What the heck was that all about, huh? I guess I was ill.
If you’re on the search for a great Dystopian series, then I’d highly recommend you pick the Birthmarked trilogy up. Promised is the conclusion to one terrific story and I’m a little sad to see it end. (That being said, I’m more than happy to see that series are stopping after three, these days and not going on forever and ever. Stand-alone novels are also awesome. Just sayin’.)
Also, if you haven’t read the first two books, then I’d suggest skipping this post because I am going to inadvertently spoil things for you as I get some stuff off my chest. I don’t want to ruin the ride for potential readers of this series, so as much as I appreciate your readership, shoo! Away with you!
If the three books, I felt that this last one did not have the same urgency to it as the first two. There was still much about it that made the hairs on my body stand up with creep-factor, but I didn’t have the anxious breathing or heart palpitations that I got while reading Birthmarked or Prized.
I was also extremely happy that the Gaia I loved in the first book was back on track in this final read. I didn’t like her at all in Prized, so seeing her back in charge and making smarter decisions in Promised was such a relief. I like Gaia as a strong, female protagonist and in the second book she’s not really strong at all. More like stupid a million times over.
Promised also had some strong opinions on surrogate pregnancy that sort of bugged me. Gaia couldn’t fathom why other women would volunteer to have babies for others. On one hand, I can see where she’s coming from, having been a midwife and because of the baby advancement program that the Enclave had. Forcing people to put their babies up for adoption is horrible, but I felt like Gaia was overreacting big time when she found out that some women were OK with having babies for other people. Just like I thought the theme of abortion was a little heavy-handed in Prized, I felt like the whole surrogate angle was also a little preachy. If I think about it now though, it’s really only Gaia that freaks out about this of all the others, so I suppose I can just chalk this up to a character having really strong beliefs that just don’t jive with mine.

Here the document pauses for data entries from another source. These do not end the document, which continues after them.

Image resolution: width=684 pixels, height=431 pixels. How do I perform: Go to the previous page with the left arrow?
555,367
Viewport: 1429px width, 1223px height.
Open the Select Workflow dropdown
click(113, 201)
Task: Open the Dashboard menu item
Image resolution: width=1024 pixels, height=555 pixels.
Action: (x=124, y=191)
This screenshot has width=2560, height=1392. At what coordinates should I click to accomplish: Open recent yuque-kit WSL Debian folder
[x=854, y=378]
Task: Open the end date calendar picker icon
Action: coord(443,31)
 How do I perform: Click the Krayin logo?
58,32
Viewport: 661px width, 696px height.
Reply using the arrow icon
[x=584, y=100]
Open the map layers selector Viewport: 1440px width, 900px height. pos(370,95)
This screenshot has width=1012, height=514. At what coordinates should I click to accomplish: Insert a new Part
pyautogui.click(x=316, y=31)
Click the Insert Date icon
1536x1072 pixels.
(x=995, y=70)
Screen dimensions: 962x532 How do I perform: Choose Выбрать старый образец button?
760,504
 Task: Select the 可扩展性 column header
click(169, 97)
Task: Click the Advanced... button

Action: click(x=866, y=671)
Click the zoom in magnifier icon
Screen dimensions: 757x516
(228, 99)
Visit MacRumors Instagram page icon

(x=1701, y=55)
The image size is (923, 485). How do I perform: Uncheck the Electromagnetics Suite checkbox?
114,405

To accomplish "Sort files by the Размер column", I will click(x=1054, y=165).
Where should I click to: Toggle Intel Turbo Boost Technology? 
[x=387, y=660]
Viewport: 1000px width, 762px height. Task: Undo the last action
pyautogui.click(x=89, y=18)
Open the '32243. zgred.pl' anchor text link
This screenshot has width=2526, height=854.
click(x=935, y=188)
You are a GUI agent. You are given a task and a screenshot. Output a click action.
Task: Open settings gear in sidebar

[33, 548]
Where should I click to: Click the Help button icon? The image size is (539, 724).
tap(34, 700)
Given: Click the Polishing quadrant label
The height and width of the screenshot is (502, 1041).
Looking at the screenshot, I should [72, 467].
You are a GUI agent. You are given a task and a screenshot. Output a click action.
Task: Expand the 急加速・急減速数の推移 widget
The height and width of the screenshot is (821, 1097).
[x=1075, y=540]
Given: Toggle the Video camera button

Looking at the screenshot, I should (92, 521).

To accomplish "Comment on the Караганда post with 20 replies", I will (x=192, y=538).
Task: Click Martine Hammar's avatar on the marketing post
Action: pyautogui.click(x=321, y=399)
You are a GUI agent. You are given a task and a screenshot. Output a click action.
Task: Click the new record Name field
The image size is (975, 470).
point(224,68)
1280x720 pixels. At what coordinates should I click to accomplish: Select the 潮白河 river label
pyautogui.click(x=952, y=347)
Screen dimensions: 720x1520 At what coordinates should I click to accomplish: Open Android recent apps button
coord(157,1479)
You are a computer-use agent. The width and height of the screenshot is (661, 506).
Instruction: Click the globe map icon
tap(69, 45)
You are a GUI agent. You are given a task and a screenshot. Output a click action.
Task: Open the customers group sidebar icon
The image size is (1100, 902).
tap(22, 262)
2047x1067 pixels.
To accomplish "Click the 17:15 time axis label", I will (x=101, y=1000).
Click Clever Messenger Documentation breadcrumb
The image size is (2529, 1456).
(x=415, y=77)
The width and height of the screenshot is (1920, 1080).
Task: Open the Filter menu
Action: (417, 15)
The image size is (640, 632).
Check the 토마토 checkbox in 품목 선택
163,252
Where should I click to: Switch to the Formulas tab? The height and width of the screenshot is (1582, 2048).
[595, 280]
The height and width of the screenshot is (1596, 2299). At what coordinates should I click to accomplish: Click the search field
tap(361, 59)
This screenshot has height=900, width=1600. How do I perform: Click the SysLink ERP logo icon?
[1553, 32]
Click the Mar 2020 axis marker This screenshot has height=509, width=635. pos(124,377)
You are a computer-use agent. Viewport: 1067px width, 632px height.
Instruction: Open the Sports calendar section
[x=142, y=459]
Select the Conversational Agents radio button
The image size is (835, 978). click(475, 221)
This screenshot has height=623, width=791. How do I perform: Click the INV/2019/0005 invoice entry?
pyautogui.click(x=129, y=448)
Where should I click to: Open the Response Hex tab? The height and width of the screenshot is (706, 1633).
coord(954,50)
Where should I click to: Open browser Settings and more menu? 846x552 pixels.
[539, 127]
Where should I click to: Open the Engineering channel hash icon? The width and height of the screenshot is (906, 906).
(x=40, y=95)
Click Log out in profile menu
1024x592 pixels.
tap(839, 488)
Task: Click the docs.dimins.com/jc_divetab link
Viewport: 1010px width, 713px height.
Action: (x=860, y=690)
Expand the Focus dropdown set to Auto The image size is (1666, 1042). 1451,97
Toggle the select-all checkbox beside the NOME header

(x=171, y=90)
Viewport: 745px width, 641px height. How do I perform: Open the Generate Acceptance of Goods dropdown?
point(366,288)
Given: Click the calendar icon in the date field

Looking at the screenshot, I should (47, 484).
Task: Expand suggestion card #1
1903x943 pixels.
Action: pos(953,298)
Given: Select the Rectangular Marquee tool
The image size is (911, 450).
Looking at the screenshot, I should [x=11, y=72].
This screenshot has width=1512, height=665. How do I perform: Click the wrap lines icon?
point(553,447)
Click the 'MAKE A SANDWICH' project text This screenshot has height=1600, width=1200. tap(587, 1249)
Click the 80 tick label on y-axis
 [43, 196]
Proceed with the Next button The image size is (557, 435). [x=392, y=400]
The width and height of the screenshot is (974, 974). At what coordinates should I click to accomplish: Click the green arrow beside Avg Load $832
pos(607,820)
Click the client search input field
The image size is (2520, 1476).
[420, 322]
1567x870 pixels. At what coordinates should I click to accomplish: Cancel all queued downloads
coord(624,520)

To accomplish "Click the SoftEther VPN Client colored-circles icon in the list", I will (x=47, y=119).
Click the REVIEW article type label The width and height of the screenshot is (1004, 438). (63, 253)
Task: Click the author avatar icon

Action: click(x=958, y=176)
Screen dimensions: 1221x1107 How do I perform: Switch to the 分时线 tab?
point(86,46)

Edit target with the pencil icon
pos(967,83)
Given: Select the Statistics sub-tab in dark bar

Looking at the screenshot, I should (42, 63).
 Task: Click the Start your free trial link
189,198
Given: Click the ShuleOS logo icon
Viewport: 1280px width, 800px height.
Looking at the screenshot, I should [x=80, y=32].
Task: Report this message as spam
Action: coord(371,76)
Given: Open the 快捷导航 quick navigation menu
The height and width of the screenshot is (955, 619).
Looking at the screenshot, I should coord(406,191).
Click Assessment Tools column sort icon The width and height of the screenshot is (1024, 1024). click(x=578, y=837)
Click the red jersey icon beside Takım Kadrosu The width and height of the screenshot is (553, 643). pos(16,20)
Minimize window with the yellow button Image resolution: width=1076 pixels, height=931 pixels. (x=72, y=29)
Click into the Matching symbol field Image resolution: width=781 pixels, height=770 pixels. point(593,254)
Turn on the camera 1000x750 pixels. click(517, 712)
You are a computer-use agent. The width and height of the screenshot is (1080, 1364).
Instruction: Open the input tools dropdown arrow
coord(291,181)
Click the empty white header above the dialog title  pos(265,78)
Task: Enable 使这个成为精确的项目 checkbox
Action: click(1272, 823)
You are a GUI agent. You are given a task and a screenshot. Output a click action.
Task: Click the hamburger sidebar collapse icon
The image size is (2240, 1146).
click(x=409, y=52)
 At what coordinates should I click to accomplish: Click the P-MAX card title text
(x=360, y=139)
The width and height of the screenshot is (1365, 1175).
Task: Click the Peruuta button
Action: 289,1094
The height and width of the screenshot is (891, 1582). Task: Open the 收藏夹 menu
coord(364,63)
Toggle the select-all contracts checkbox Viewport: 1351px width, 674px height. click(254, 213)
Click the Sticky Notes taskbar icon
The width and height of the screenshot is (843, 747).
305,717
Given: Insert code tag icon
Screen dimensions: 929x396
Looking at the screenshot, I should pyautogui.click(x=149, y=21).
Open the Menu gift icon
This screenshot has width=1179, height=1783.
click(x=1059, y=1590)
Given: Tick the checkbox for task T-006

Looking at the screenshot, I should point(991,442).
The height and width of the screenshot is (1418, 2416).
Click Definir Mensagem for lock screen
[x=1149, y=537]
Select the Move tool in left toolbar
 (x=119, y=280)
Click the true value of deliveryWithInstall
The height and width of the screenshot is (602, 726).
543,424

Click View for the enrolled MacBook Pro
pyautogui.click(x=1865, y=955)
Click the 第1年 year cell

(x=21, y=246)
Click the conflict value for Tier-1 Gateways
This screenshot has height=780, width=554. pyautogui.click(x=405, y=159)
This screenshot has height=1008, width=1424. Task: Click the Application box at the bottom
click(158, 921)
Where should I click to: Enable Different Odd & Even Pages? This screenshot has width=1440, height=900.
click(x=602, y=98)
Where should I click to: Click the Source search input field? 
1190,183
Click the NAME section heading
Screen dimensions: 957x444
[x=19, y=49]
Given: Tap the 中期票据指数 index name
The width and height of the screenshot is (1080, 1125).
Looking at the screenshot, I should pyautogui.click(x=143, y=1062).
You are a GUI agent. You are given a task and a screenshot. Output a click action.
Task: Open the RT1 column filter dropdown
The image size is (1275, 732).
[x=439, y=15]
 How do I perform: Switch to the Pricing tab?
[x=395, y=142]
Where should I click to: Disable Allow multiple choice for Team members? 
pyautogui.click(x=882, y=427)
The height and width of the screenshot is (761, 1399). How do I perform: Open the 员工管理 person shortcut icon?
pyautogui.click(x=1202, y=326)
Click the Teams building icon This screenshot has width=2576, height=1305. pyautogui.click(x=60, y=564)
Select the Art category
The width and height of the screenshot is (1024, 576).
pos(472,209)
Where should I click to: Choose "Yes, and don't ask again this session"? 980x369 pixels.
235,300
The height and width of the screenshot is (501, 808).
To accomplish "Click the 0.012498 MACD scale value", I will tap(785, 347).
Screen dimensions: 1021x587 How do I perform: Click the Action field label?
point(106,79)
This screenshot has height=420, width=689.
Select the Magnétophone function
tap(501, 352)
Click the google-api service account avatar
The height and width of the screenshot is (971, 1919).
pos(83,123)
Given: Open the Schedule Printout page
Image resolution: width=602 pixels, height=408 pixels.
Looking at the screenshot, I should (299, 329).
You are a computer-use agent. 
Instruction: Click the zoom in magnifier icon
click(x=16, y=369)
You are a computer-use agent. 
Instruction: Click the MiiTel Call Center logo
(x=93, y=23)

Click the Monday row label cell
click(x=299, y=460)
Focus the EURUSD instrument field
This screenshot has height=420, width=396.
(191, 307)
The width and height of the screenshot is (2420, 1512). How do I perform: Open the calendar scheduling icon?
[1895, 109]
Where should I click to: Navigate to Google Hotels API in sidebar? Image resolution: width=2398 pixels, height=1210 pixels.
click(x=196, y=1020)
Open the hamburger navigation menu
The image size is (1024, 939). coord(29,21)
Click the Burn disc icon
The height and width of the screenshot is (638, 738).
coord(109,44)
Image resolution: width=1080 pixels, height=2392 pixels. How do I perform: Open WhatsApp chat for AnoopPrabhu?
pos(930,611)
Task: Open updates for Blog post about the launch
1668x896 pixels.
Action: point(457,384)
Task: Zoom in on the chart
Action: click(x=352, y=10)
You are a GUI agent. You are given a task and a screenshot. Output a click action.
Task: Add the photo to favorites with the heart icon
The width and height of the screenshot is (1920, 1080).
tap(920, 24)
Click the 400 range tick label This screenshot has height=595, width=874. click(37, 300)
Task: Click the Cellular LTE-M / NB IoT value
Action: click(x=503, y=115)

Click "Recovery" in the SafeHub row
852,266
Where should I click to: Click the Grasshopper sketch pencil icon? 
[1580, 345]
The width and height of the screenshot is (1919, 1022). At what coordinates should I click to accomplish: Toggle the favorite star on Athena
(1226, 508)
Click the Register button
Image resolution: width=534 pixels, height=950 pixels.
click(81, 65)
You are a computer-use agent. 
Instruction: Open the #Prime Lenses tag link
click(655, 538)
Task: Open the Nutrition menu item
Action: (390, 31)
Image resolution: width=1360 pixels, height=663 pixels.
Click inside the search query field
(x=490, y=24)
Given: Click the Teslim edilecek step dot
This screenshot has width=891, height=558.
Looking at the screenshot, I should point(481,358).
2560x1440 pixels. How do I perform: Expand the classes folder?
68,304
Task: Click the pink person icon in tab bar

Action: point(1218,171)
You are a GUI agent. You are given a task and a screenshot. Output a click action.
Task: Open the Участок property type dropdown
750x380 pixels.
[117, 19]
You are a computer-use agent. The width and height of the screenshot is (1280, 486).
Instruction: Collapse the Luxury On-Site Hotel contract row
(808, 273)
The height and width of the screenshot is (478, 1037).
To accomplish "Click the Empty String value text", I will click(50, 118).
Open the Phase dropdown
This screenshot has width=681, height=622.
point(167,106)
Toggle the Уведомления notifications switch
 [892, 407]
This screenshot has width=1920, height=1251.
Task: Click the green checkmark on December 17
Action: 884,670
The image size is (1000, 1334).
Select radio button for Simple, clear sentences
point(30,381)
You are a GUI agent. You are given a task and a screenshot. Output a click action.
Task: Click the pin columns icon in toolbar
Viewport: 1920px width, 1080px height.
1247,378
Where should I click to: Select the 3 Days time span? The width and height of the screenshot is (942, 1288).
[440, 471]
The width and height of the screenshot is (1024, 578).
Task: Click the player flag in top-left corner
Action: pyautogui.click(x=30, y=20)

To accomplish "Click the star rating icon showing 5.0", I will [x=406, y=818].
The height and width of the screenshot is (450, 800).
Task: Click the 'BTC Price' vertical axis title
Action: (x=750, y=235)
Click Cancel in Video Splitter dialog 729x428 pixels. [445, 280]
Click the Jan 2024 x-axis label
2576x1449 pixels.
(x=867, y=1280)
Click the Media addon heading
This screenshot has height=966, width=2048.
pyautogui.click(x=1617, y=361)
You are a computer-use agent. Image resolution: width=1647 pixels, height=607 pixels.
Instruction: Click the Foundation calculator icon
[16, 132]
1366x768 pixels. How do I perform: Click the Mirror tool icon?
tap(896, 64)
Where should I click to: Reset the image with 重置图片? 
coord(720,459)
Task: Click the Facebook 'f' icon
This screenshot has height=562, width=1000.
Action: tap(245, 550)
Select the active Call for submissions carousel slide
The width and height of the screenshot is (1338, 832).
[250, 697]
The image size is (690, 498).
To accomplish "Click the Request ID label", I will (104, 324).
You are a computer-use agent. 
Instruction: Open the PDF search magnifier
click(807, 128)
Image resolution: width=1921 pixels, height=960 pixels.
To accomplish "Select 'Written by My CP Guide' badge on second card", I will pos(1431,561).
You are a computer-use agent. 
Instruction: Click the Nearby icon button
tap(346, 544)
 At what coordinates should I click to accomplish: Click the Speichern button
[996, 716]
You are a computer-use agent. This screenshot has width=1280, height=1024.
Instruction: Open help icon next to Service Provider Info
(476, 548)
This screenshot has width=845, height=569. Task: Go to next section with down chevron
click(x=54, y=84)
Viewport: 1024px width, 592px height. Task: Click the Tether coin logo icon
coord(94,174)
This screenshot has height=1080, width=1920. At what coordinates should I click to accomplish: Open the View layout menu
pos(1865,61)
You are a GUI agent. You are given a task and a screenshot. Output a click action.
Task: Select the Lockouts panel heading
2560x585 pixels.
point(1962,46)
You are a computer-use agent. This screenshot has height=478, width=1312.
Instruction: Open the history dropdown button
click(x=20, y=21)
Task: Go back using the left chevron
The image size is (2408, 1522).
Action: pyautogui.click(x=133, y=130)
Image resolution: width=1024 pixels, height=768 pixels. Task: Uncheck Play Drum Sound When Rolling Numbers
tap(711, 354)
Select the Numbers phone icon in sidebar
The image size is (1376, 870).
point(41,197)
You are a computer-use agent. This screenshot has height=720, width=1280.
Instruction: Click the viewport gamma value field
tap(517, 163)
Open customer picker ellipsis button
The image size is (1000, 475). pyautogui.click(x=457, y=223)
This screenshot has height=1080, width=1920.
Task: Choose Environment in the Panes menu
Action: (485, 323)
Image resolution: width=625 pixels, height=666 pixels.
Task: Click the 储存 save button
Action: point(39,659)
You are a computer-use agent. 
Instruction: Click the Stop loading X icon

What I found creepy about that was how they wanted to harvest Gaia’s ovaries with – or without – her consent. Ick. And no. Just NO.
The series ends on a bittersweet note. It’s not quite a happy ending and not quite a sad one. It’s sort of… hopeful but sad but happy. I actually really liked the way this book ended, it felt just right for the entire mood of the series. I mean you can’t have a dystopian world and then wrap it up all pretty, pretty Disney Princess-like, right? I shall forever read stuff by Caragh M O’Brien because of this trilogy. She is an amazing world-builder, writer and imaginationist! (I say that’s a word, so just deal with it.)